15 Jul 2009, 6:39 p.m.

Busting Some Myths Concerning robots.txt

After all these years, there still seems to be quite a lot of confusion and misinformation floating around about "robots.txt" files, how they work, and what they do, so I'd like to go some way towards clearing up that confusion here.

What is robots.txt?

robots.txt is a small text file placed in the document root of a web site in order to signal that the site's owner does not want certain parts of the site to be crawled or listed by search engines. For example:

User-agent: * Disallow: /my-private-stuff/

This signals that the site's owner does not want anything in the /my-private-stuff/ directory to be spidered by search engines. In this example that intention applies to all search engines and robots, as signified by the wildcard "*". You can read a lot more about robots.txt on the robotstxt.org site, so I won't dwell too much here.

The concept is very simple, and yet is often misunderstood. I come across three quite severe misunderstandings quite regularly, so let's tackle them one by one.

Myth 1: robots.txt Can Prevent Crawlers from Accessing Pages

This is the most prevalent misconception concerning robots.txt: that it somehow prevents pages and files from being viewed by search engine crawlers. It does not. Robots can and do ignore robots.txt. By listing content in robots.txt you signal that you would rather it was not indexed, but it is impossible for you to prevent access to it purely through robots.txt files.
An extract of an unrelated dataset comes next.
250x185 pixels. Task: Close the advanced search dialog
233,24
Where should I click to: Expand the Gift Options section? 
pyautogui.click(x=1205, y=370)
The mechanism is not intended for access control and neither should be nor can be used for that purpose.

Worse, it's fairly easy to see that attempting to do so is more likely be counterproductive: by listing the URLs of "secret" files and web content in robots.txt, you are advertising to the world that it's there, and that it might be of interest. This clearly achieves quite the opposite of what you intended it to.

If you don't want people to see something, do not put it on the web, or at least learn to use HTTP authentication.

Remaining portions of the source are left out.